On 10/13/07, Alan Cheers <cheersa at> wrote:
> If you had multiple people making rsync backups over ssh wouldn't it be preferred to use the single-use daemons from a security standpoint?  If multiple people use this method I would want to limit the chance of somebody being able to grab or overwrite somebody else's data.  Which do you think is better for a multiuser setup?

If the users have full shell accounts on the destination system (or
you are willing to give them accounts), then each user can push
backups to his/her own account over ssh and can't access anyone else's
backups.  A single-use daemon could optionally be used for the
convenience of having the backups rotated automatically but would not
be involved in the security model.

If the users do not have shell accounts, then the daemon becomes
important as a gatekeeper.  The easiest setup would use a background
(opposite of single-use) daemon with one module for each user.  A user
would authenticate to the daemon using a username/password configured
in the daemon's secrets file and could then access only his/her own
module according to the "auth users" setting in the rsyncd.conf.

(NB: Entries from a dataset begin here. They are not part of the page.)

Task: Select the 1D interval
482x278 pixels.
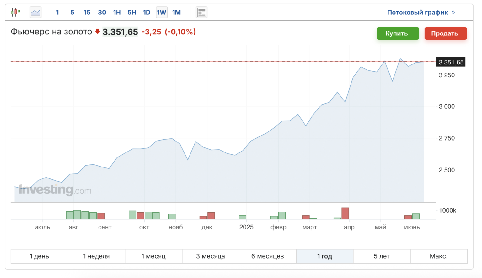Action: (147, 12)
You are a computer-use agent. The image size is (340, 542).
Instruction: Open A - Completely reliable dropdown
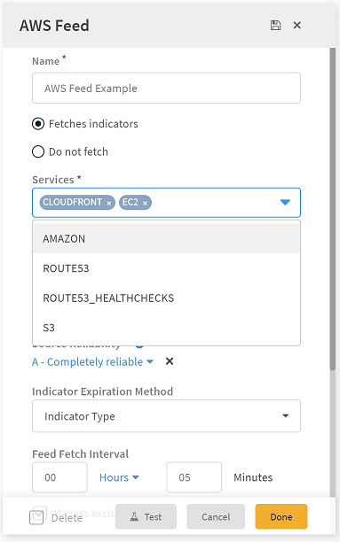[92, 361]
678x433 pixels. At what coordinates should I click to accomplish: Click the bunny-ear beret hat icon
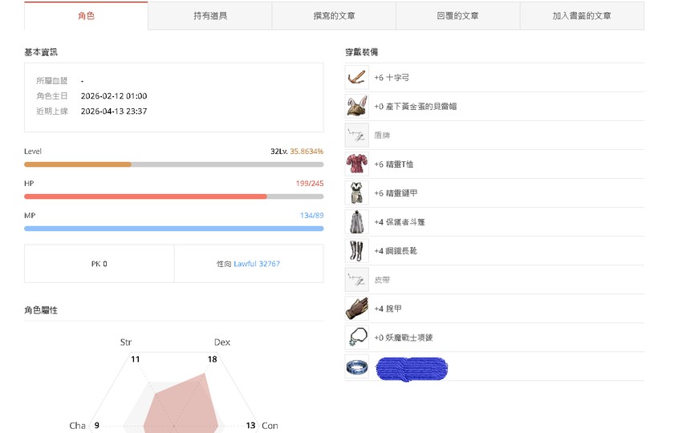(x=357, y=107)
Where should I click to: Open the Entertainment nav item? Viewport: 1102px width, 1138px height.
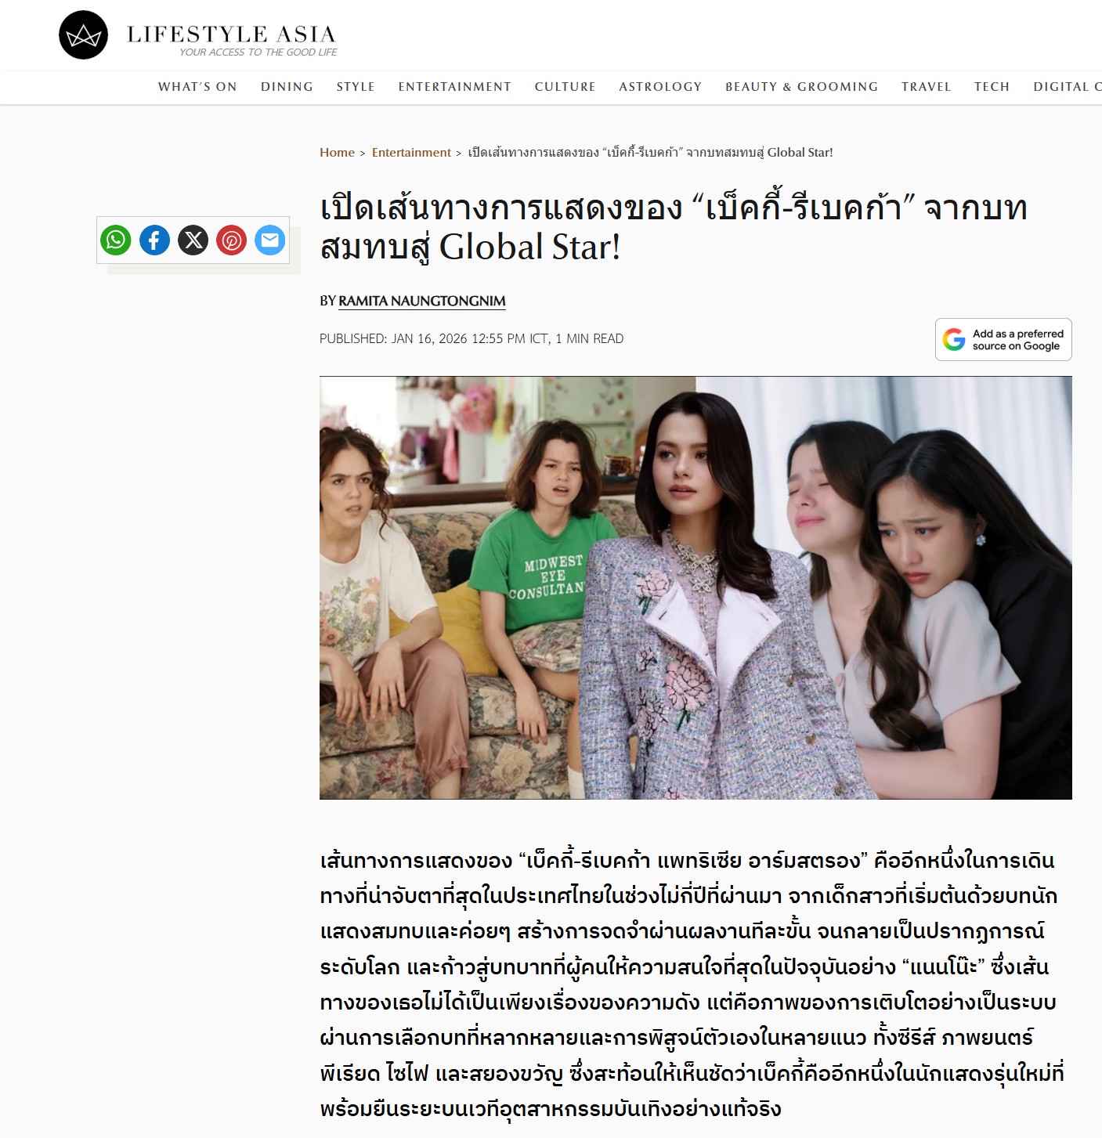(454, 87)
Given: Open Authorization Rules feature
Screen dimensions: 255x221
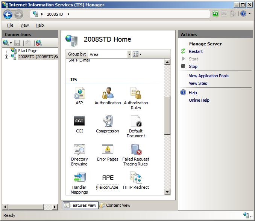Looking at the screenshot, I should click(x=136, y=93).
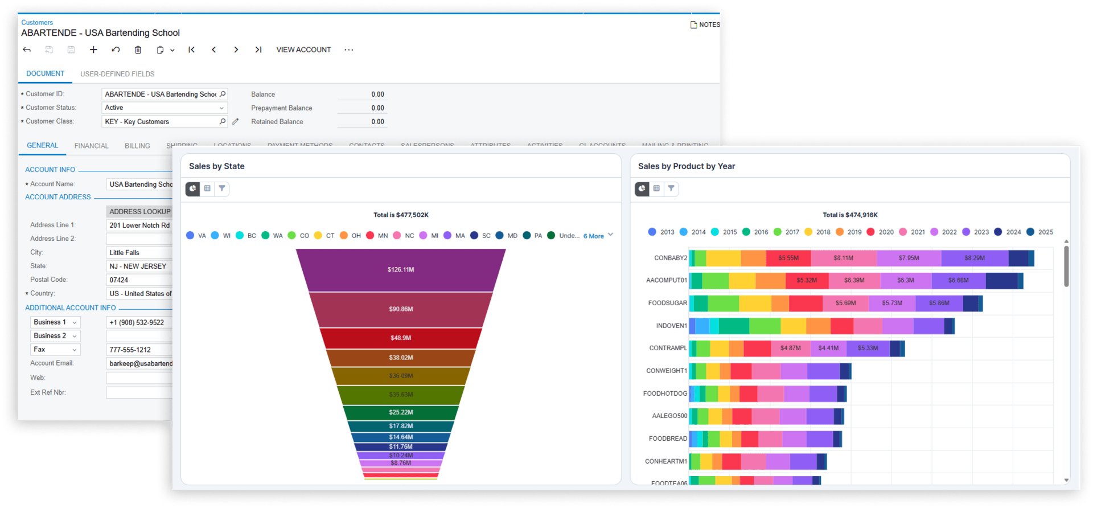Click the Undo icon in toolbar

(116, 50)
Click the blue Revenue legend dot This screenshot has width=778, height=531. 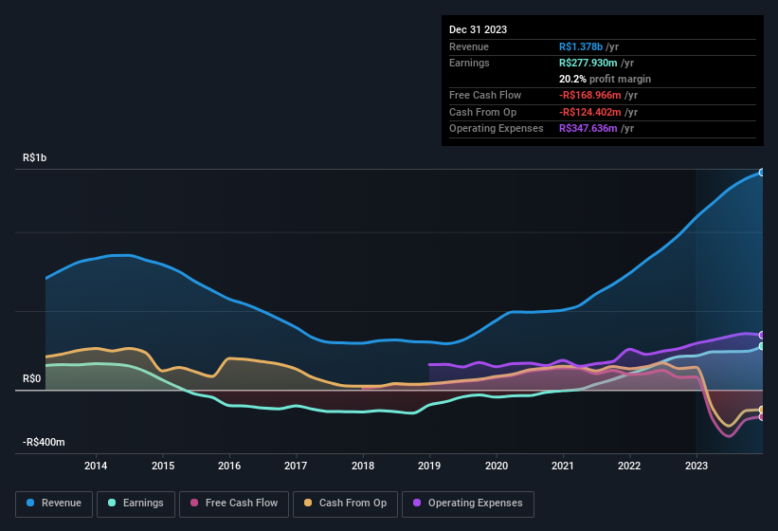31,504
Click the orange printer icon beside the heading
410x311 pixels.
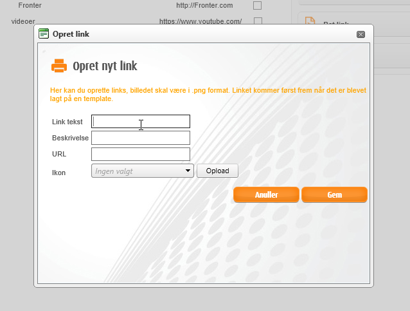tap(59, 66)
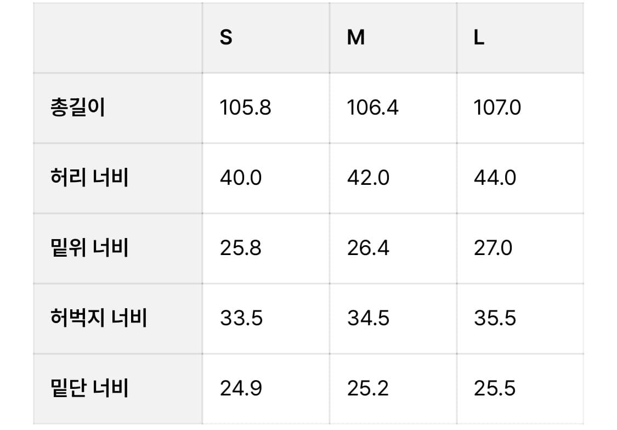Select the 25.2 hem width value
Screen dimensions: 617x430
pos(368,388)
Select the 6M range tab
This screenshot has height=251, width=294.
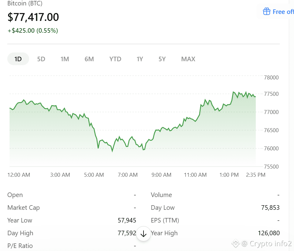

Note that the daemon protocol provides neither encryption nor
integrity-checking for the connection, so if there is the potential
for untrusted people to tap the connection, you should protect it
somehow.  One relatively easy way is to convert the daemon to a
single-use daemon over ssh, create an authorized key that has a forced
command that invokes the single-use daemon, and publish the authorized
key for everyone to use.  This way, any user can log in through ssh
and know they have a secure connection to the daemon, but then he/she
must authenticate to the daemon to gain access to modules.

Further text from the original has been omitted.